“Remediation” is often synonymous with maximum stress: Notified bodies or authorities such as the FDA have discovered significant deviations that must be remedied with the highest priority and without regard to the workload of employees or budgets.
This article will help you to complete such “remediation projects” in such a way that
- the authorities are satisfied,
- your own team is not unnecessarily overloaded,
- budgets are not blown, and
- such a problem will not occur again in the future.
1. Remediation: First things first
1.1 What is meant by “remediation”
The term “remediation” is common in the regulatory field, but no legal definition exists. The Cambridge Dictionary defines the term as follows:
“the process of improving or correcting a situation”

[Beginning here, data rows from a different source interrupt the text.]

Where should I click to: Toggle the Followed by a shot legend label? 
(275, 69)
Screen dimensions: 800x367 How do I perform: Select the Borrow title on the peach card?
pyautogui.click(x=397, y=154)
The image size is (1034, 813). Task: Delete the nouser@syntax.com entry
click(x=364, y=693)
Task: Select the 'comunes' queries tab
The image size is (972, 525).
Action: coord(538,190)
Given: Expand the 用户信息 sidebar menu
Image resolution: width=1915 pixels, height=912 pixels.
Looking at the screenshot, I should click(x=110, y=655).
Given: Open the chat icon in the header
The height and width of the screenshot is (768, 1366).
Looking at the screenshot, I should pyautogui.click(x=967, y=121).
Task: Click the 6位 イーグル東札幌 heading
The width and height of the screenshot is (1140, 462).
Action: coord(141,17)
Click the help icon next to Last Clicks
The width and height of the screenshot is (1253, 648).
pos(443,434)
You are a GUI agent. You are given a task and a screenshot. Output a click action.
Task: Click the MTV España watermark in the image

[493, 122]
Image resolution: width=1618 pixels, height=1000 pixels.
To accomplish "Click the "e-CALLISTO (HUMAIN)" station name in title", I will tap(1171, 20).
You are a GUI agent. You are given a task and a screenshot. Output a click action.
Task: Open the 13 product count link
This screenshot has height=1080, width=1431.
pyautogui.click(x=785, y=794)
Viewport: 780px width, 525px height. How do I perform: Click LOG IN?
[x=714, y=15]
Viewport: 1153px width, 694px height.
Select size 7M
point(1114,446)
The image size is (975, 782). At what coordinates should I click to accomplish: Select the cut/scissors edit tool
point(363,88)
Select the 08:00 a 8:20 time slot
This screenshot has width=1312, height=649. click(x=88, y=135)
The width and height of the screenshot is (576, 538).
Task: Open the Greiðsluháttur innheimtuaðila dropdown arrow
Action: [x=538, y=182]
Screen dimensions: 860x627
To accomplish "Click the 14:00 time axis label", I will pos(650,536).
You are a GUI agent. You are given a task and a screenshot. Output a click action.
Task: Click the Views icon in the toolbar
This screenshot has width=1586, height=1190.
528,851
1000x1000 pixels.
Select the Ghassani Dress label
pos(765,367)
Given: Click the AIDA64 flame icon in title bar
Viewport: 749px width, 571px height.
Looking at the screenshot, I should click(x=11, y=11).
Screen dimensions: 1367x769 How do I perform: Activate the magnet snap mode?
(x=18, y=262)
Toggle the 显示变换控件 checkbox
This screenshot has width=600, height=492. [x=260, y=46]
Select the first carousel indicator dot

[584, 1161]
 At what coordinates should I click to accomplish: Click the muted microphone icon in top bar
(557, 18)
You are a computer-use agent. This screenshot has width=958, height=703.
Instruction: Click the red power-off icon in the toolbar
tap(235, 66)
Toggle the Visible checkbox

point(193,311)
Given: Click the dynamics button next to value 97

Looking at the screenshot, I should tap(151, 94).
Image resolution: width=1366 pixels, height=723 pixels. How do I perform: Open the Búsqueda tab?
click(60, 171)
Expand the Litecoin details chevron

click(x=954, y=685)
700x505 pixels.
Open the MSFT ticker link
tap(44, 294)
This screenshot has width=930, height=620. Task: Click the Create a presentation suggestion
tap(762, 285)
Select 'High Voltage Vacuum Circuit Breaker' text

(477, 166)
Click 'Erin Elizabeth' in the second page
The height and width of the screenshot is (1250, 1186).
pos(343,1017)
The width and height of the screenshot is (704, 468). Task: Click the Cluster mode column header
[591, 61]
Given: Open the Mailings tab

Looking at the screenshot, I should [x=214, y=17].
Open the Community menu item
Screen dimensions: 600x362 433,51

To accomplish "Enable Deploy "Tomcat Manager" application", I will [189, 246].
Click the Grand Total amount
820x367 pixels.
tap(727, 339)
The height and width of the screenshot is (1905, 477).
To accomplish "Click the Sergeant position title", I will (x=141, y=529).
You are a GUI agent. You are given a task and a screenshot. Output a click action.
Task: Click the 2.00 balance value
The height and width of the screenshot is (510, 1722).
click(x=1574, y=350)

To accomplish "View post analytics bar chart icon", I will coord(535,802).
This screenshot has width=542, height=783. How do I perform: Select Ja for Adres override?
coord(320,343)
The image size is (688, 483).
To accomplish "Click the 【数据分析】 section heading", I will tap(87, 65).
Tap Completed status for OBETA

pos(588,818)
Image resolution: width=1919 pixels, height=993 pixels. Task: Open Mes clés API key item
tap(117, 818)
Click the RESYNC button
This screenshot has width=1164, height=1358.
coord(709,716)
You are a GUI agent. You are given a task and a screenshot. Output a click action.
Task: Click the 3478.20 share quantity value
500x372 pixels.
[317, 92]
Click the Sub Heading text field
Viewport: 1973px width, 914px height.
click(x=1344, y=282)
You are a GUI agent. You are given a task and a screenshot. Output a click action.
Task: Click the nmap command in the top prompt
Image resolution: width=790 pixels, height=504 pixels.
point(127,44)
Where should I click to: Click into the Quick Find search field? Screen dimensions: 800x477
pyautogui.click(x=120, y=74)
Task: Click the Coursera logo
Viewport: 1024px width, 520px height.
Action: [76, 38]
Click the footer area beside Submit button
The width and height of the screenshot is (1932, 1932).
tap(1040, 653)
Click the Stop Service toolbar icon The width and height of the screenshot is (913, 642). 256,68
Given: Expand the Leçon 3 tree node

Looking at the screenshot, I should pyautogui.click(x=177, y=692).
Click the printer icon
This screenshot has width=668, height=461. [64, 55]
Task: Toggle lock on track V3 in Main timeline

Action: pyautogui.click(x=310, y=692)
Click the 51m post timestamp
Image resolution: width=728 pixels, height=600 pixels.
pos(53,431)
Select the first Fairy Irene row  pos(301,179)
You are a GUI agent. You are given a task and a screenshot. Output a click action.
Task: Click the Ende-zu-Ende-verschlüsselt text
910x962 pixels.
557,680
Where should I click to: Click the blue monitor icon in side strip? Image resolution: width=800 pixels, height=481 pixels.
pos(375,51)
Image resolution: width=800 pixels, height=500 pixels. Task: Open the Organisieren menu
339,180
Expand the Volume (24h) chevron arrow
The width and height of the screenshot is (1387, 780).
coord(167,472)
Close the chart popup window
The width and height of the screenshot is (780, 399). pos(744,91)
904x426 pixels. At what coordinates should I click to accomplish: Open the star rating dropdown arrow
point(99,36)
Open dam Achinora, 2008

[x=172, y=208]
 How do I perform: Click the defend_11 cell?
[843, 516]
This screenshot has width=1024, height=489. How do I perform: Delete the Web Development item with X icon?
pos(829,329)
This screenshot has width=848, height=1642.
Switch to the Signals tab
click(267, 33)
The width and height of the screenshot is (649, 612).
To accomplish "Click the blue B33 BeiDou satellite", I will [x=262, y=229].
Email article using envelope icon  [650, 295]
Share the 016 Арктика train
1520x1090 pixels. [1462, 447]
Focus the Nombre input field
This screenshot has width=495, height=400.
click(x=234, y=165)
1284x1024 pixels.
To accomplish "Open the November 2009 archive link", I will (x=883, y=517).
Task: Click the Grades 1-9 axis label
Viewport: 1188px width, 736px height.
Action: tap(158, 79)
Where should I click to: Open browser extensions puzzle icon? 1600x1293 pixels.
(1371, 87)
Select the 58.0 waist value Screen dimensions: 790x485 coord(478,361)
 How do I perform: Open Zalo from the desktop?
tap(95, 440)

For manufacturers of medical and pharmaceutical products, remediation involves eliminating (regulatory) problems.
Deviations are identified by notified bodies, authorities such as the FDA, or the companies themselves during internal/external audits or inspections. Remediations are, therefore, neither limited to the FDA nor one specific area of law.
- planning and implementation of measures following an audit by a notified body that has led to “major” non-conformities
- measures to eliminate the non-conformities identified by the financial supervisory authority
Some companies only talk about remediation once a certain level of escalation has occurred, such as the threat of a warning letter from the FDA.
1.2 How a remediation differs from a CAPA
Remediation aims to bring a system, process, or product back into compliance before serious consequences such as fines, criminal charges, import bans, or poor reputation can occur.
This goal is similar to that of corrective actions. However, remediation should be seen as a more comprehensive overarching process than a single corrective or preventive action (CAPA).
1.3 When remediation is necessary
Typically, several CAPAs are processed, grouped, and implemented as part of a remediation project. Therefore, organizations should start a remediation project immediately if several systemic problems have been identified whether in an internal audit or during an FDA inspection.
1.4 What the most frequent deviations are
The FDA almost always oberserves that procedures were not adequately defined or not followed.
The following procedures are particularly frequently affected (see Fig. 1):
- Corrective and preventive actions: This means that companies do not systematically recognize, record, and analyze their problems and root causes.
- Complaint handling
- Vigilance / MDR reporting
- Design controls, in particular, the handling of design changes. For example, manufacturers do not sufficiently verify and validate changes made to the device or do not report significant changes to the notified body or authority (or there is no documented evaluation for reportability/re-approval).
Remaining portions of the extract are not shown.